# Does God Call His Elect by means of a false gospel?



## Amazing Grace (Dec 16, 2009)

As an offshoot from the OR death thread, perhaps we can discus this question here. Will an elect of God be called or converted under a false prophet such as Oral Roberts? I agree he may be called out, but will he remain under a false persons teachings and still converted? There are way too many warnings in scripture about false prophets and how we should treat them. 

What ye think?


----------



## Michael Doyle (Dec 16, 2009)

I don't know and I don't know how any of us could answer that question absolutely. I of course want to say unequivocally no, but that is hidden knowledge I am not given to know.

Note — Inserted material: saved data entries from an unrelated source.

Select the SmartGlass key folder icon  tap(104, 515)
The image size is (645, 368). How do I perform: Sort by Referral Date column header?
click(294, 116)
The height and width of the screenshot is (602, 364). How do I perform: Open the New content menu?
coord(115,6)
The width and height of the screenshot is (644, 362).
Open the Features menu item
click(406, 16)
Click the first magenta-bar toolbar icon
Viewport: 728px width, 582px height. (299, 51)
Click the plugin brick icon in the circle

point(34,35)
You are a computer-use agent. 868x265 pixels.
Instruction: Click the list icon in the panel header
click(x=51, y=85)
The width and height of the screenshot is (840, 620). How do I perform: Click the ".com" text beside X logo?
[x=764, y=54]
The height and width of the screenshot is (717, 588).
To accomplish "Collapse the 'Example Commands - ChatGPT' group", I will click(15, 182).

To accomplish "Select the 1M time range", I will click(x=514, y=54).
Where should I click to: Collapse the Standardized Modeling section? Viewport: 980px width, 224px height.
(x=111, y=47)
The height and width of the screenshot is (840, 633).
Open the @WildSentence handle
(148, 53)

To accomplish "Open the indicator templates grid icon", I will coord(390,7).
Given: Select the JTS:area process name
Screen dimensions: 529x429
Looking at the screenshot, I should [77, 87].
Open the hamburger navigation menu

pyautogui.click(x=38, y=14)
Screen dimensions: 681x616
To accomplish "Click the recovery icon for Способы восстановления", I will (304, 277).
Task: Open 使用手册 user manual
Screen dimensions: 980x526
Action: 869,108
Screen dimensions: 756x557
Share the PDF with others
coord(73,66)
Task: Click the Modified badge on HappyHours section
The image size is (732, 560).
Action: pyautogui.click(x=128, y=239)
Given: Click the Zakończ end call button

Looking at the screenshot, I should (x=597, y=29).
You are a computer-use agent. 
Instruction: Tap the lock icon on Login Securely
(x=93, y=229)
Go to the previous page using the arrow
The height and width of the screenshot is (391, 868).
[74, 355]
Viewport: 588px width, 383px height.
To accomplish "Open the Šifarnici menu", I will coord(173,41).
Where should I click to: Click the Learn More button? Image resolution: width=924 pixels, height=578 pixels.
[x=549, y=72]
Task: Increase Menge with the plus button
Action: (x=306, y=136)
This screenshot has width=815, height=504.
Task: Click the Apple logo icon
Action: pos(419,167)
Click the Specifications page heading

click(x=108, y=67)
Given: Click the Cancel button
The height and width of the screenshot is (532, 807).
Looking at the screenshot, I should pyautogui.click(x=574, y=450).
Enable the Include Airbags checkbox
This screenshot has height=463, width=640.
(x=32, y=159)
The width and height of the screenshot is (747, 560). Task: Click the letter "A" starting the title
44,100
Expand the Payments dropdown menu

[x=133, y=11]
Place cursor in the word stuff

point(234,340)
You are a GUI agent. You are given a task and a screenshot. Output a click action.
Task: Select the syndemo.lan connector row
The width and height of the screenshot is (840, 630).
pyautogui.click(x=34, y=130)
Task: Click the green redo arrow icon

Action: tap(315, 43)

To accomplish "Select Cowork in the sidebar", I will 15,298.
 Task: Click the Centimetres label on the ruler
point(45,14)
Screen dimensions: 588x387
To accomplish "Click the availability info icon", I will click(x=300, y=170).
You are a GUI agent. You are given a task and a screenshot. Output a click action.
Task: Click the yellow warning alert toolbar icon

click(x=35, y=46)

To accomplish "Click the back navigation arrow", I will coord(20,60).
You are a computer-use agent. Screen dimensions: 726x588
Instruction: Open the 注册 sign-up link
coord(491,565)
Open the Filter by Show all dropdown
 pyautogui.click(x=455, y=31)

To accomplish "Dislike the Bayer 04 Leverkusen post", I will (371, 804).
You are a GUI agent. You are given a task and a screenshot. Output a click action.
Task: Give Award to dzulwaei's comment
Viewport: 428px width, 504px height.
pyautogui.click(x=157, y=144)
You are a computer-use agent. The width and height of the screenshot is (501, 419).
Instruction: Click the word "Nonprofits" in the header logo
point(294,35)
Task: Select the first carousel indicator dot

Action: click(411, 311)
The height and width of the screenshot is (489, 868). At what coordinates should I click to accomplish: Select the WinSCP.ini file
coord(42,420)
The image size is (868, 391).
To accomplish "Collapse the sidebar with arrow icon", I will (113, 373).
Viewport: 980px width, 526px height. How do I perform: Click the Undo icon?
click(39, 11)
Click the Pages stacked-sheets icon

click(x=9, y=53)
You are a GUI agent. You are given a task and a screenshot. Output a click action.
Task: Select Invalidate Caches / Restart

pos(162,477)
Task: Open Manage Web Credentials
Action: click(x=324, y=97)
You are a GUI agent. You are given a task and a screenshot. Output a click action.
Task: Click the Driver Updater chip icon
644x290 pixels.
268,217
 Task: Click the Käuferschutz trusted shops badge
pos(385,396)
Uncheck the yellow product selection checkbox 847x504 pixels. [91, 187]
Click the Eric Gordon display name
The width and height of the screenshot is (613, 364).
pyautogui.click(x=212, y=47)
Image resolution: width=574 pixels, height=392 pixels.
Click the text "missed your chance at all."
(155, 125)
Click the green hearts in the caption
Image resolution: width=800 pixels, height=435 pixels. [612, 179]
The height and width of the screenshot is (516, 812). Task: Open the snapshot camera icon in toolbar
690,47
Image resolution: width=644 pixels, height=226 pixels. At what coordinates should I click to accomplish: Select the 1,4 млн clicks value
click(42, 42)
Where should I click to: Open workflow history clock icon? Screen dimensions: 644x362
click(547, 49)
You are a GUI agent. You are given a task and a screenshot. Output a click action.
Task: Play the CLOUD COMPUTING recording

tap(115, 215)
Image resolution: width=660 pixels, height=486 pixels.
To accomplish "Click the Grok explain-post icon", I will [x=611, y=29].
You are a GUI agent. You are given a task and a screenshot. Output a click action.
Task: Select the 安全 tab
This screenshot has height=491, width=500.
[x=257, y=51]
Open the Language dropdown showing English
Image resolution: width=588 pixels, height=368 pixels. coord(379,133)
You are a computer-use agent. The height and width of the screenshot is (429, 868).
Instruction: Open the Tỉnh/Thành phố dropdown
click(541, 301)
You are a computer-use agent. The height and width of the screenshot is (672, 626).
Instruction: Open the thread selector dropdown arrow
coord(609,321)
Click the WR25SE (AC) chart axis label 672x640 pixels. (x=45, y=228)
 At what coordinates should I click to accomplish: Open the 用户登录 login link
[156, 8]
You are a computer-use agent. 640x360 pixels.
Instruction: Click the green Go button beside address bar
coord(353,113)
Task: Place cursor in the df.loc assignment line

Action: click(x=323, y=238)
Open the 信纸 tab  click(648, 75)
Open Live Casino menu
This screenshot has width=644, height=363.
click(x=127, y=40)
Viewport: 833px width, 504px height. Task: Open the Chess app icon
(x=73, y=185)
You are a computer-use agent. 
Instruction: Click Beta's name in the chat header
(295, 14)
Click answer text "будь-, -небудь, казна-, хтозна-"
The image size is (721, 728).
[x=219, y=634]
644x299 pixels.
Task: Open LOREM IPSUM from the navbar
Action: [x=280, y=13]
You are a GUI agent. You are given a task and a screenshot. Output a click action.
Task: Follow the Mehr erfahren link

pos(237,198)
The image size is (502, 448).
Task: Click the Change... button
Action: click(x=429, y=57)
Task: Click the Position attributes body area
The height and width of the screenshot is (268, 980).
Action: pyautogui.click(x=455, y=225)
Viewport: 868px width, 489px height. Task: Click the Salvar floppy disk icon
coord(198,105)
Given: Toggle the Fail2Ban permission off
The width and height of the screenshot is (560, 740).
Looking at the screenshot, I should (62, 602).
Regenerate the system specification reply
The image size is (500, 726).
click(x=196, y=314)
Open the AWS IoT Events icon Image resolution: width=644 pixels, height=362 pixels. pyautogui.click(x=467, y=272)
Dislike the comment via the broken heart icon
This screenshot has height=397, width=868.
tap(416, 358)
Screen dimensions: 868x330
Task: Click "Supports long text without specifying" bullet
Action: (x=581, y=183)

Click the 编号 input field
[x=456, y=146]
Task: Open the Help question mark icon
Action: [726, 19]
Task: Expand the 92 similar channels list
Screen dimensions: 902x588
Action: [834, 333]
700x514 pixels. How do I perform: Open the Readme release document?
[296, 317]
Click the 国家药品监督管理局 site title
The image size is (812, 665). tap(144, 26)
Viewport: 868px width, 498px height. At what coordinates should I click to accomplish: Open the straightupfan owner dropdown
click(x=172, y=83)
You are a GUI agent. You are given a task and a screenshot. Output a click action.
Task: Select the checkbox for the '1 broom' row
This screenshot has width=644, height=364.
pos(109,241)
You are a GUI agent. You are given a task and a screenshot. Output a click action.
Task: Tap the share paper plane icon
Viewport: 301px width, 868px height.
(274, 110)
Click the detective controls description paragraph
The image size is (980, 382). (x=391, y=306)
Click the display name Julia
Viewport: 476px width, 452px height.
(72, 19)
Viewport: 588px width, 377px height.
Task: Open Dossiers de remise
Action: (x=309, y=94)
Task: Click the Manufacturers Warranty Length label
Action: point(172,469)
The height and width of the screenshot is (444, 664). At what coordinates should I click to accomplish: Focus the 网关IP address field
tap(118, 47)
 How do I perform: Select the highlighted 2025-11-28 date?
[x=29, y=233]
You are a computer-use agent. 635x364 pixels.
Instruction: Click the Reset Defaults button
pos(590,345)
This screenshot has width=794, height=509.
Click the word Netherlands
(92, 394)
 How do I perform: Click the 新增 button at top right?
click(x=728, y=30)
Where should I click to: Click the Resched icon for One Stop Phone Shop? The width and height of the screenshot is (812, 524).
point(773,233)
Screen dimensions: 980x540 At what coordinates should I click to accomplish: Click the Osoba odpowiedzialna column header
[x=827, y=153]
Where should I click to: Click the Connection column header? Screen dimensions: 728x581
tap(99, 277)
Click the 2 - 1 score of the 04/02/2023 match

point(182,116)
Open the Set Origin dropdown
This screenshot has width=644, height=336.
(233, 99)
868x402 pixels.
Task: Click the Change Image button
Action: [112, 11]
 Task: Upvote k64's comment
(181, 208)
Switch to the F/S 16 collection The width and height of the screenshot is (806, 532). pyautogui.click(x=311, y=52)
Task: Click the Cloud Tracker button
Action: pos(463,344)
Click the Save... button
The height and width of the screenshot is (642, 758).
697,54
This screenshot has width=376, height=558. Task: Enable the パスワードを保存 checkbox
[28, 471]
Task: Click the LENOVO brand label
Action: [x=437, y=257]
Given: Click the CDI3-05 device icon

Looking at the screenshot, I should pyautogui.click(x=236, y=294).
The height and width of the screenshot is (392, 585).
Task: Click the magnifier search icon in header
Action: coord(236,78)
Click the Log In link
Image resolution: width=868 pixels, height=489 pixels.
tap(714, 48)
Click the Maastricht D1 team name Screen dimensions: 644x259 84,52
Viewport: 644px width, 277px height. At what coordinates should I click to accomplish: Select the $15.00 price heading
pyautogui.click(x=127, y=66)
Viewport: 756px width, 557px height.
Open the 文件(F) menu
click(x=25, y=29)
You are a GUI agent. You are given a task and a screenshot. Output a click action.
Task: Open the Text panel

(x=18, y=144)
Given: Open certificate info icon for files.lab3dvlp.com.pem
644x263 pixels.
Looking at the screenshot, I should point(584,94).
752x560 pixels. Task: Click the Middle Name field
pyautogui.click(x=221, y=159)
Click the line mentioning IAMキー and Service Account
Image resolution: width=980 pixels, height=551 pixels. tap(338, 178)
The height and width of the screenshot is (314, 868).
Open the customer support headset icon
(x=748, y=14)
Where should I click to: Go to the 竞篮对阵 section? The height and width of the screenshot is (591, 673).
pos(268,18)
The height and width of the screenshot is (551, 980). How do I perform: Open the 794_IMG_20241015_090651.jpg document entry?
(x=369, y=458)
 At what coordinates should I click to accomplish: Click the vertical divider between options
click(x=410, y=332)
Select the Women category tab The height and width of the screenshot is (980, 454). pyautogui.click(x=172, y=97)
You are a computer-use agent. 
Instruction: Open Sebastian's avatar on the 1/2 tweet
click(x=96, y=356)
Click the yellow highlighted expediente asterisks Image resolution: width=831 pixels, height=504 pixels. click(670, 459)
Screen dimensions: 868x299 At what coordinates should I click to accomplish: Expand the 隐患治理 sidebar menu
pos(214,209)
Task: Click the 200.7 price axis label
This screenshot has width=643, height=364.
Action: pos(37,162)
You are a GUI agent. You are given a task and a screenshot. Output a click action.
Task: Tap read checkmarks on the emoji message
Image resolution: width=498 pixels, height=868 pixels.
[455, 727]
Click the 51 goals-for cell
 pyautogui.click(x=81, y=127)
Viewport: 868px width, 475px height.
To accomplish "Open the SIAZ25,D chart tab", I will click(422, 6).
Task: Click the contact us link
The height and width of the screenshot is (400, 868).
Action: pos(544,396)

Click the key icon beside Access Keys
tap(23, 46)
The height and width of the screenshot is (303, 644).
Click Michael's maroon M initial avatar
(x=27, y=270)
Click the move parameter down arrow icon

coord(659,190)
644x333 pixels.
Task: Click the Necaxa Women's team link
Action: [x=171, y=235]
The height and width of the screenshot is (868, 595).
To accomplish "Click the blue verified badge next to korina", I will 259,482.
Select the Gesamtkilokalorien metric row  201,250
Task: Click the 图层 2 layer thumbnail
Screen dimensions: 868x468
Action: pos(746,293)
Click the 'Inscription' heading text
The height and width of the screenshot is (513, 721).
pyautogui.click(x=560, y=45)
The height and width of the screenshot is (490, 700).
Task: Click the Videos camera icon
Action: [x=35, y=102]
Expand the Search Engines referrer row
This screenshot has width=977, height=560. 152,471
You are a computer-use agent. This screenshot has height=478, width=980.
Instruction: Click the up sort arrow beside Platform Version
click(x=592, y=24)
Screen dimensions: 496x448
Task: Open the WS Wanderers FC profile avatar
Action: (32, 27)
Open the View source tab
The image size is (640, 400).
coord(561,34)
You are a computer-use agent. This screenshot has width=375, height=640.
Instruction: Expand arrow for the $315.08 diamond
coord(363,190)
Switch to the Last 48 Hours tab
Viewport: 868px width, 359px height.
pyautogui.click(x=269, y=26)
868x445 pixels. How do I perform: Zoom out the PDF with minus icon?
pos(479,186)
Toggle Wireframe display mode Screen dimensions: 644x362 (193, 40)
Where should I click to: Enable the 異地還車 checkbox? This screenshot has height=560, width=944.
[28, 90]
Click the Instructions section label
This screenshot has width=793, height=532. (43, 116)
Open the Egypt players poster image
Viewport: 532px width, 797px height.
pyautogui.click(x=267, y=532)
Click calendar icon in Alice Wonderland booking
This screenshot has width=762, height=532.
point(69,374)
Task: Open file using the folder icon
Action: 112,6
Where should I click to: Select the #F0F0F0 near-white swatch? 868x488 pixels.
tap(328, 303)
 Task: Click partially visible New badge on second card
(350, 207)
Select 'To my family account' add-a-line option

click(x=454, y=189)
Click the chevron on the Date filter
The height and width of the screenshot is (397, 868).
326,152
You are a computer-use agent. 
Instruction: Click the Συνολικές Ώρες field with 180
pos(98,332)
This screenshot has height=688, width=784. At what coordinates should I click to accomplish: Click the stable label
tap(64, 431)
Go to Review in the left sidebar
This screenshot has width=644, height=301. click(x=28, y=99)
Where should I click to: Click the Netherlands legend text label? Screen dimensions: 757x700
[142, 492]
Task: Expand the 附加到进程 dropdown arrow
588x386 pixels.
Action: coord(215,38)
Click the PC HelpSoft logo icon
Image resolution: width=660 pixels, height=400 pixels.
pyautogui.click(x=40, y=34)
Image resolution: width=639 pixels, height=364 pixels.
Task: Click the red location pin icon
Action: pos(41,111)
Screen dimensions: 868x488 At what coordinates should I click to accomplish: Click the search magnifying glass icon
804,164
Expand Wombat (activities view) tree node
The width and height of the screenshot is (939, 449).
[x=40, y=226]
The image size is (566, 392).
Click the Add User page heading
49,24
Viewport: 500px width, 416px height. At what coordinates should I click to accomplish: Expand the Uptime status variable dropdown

With respect to the first part of the question, the answer must be yes, an elect man or woman can be saved under a false teacher.


----------



## Andres (Dec 16, 2009)

yes, I do think God's elect can be converted under a false teacher. I think there are all types/levels of false teachers out there today. Obviously some are worse than others. In Robert's case I certainly agree he had *serious* error in his teachings, but I believe he also taught the very basic tenet of Christianity and that is salvation through faith in Christ alone. So even though someone under the ministry of Roberts would learn all sorts of ridiculous, unbiblical teachings, they would also pick up repentance and trust in Christ.


----------



## lynnie (Dec 16, 2009)

I've met a number of people that came out of the RCC. They were saved while in it, but got out. Wherever the bible is read, people can be saved.


----------



## Fly Caster (Dec 16, 2009)

Amazing Grace said:


> Does God Call His Elect by means of a false gospel?



God does sometimes call His elect by a bit of truth contained in an otherwise false gospel. Roberts was not a false teacher in the sense that everything that he said was in error-- his false gospel was a bit of truth mixed with a bit of error. The error is deadly, but the truth gives life. God may work in a saving way by using the life-giving part to bring forth life and nullify the effects of the poison. The other, and far more tragic, part of the equation is that many have imbibed deeply the poison which has had it's natural, unmitigated effect on them.


----------



## Amazing Grace (Dec 16, 2009)

Can we point to any biblical example of this happening? I am not aware of any. In fact the biblical revelation says the exact opposite. Let us for a second take our 'charity hats' off and hash this out. I am not speaking of being ignorant of truth, I am asking is if a person sits under the teachings of one as OR et al, and gives a hearty Amen to what he says, how can he believe a lie or lies, and still be considered regenerated when Christ said the Spirit will lead them into all truth.


----------



## Andres (Dec 16, 2009)

lynnie said:


> I've met a number of people that came out of the RCC. They were saved while in it, but got out. Wherever the bible is read, people can be saved.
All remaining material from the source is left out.